抜粋 |
========================

遺産分割協議に応じない相続人がいたら?リスクや対処法を解説

相続

「遺産分割協議に応じてくれない相続人がいる」とお悩みではないですか?
遺産の分け方を決めるためには、相続人全員で遺産分割協議をしなければなりません。
しかし、協議に応じてくれない相続人がいるケースがたびたび見受けられます。応じない理由としては、感情の対立など様々考えられるでしょう。
協議ができないまま時間が経つと、相続税の申告期限の経過、遺産の隠ぺい・使い込みなど多くのリスクがあるため、放置してはなりません。
場合によっては、遺産分割調停などの法的手段の検討も必要です。
この記事では、
●遺産分割協議に応じない理由
●遺産分割協議に応じない相続人を放置するリスク
●遺産分割協議に応じない相続人がいるときの対処法
などについて解説しています。
遺産分割協議に応じてくれない相続人にお悩みの方は、ぜひ最後までお読みください。

そもそも遺産分割協議とは?


まずは、そもそも遺産分割協議はどんなものかを解説します。

遺産の分け方を決める話し合い

遺産分割協議とは、遺産の分け方を決める話し合いです。
故人が遺言を書かずに死亡した場合には、相続人の間で話し合って、遺産の分け方を決める必要があります。

========================

テキストと要素の位置を特定するための項目 |
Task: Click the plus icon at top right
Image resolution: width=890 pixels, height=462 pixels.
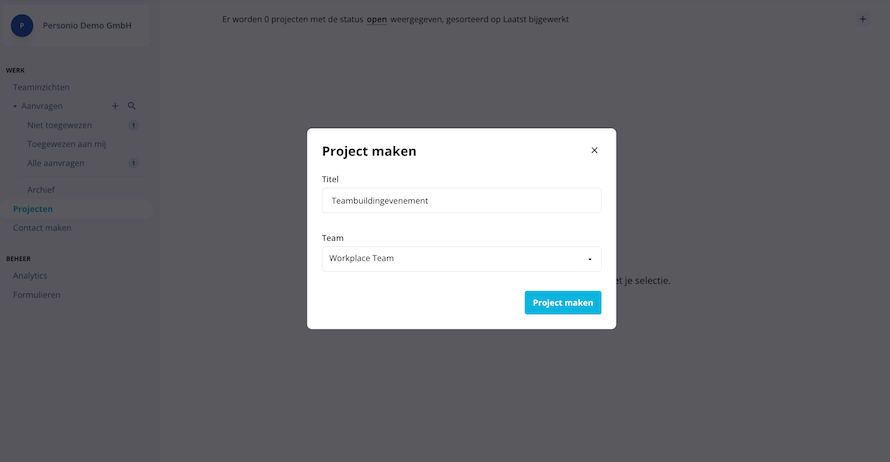Action: coord(862,19)
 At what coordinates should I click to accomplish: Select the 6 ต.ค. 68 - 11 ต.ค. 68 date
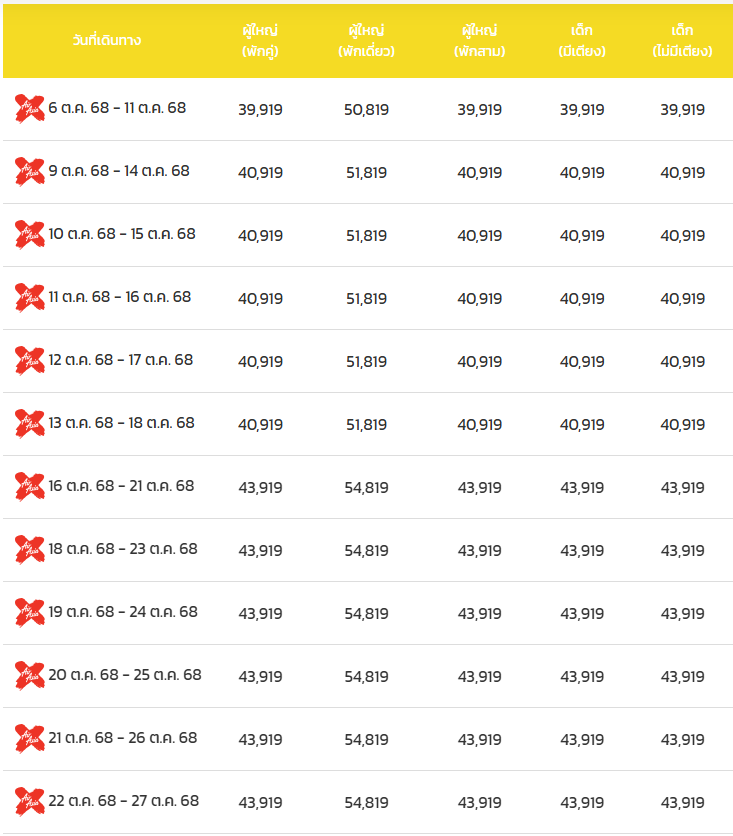point(117,108)
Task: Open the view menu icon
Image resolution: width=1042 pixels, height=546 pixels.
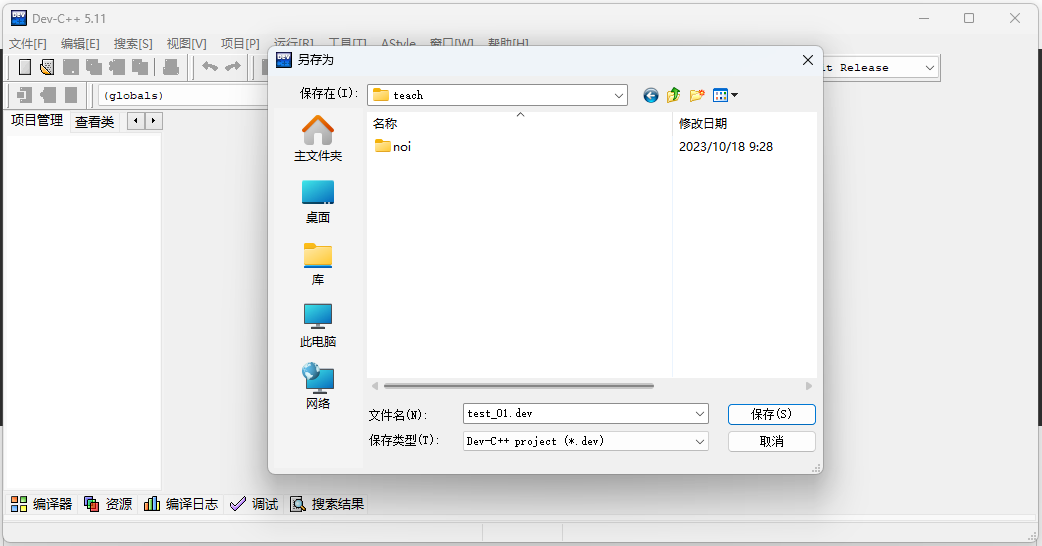Action: pyautogui.click(x=725, y=95)
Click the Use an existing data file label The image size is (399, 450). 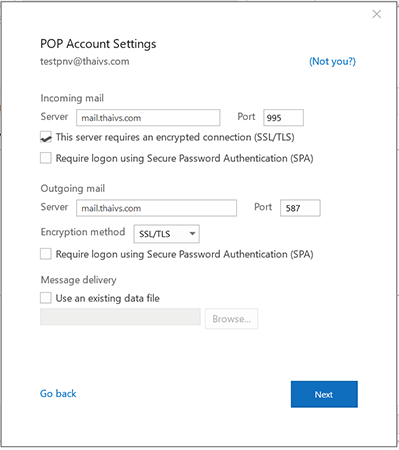pos(107,298)
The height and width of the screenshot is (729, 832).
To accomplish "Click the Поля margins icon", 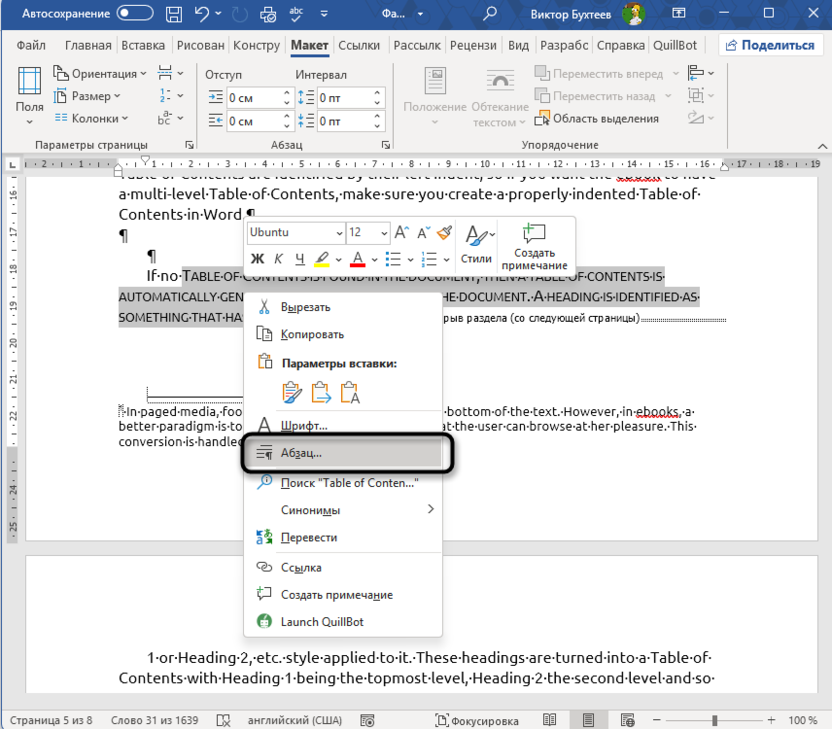I will click(30, 90).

========================

課題一覧 |
[1] 遺産分割協議の記事によれば、故人が遺言を書かずに死亡した場合、遺産の分け方はどのように決める必要がありますか。
[2] 次の(a)〜(c)の記述が遺産分割協議の記事の内容と一致するかどうかを、それぞれ「はい」または「いいえ」で答え、根拠となる本文の語句をそのまま引用してください。
(a) 遺産の分け方を決めるには、相続人の一部が協議すれば足りる。
(b) 協議ができないまま時間が経つと、相続税の申告期限が経過するリスクがある。
(c) 場合によっては、遺産分割調停などの法的手段の検討も必要である。
[3] 遺産分割協議の記事を、最後の文の後から書き継いでください。

課題別解答 |
[1] 相続人の間で話し合って決める必要があります。

[2]
(a) いいえ。「遺産の分け方を決めるためには、相続人全員で遺産分割協議をしなければなりません。」
(b) はい。「協議ができないまま時間が経つと、相続税の申告期限の経過、遺産の隠ぺい・使い込みなど多くのリスクがある」
(c) はい。「場合によっては、遺産分割調停などの法的手段の検討も必要です。」

[3]
話し合いがまとまったら、結果を「遺産分割協議書」にまとめます。遺産分割協議書には、各人の署名・押印が必要です。遺産分割協議書があれば、名義変更などの各種相続手続きをスムーズに進められます。

相続人全員の参加が必須

遺産分割協議には、相続人全員が参加しなければなりません。
相続人の範囲は以下のルールで決まります。

●配偶者(夫・妻)は必ず相続人になる。
●次のうち、最も順位が上の人も相続人になる。
1.子(死亡している場合は孫、孫も死亡していればひ孫)
2.両親(死亡している場合は祖父母)
3.兄弟姉妹(死亡している場合は甥、姪)

上記のルールで相続人になる人については、どんなに疎遠であっても、遺産分割について合意を取りつける必要があります。
応じない相続人がいるからといって、その人を除いて遺産分割協議をしても無効となります。むりやり署名・押印をさせたり、協議書を偽造したりしても、もちろん無効です。
必ずしも全員が一堂に会する必要はなく、郵送等でやりとりをしても構いませんが、全員が合意していなければ遺産分割協議は有効に成立しません。

遺産分割協議に応じない理由


相続人の一部が遺産分割協議に応じないと、相続手続きが滞ってしまいます。
手続きを前に進めるには、まずは応じない理由を分析するべきです。理由はケースバイケースですが、主に考えられるものとしては以下が挙げられます。

ショックでふさぎ込んでいる

まず、故人が亡くなったショックでふさぎ込んでいるケースがあります。
特に長年一緒にいた配偶者や親が亡くなってしまった場合には、なかなか気持ちを切り替えられなくても無理はありません。時が過ぎてショックが和らぐのを待ったり、励まして気分を落ち着かせたりするのがよいでしょう。
とはいえ、相続税の申告など、期限が決まっている手続きもあります。大切な家族を失った悲しみが深い中で大変かと思いますが、少しずつでも進めるようにしてください。

元から不仲だった

非常に多いのが、相続人同士の関係が故人の生前から良くなかったケースです。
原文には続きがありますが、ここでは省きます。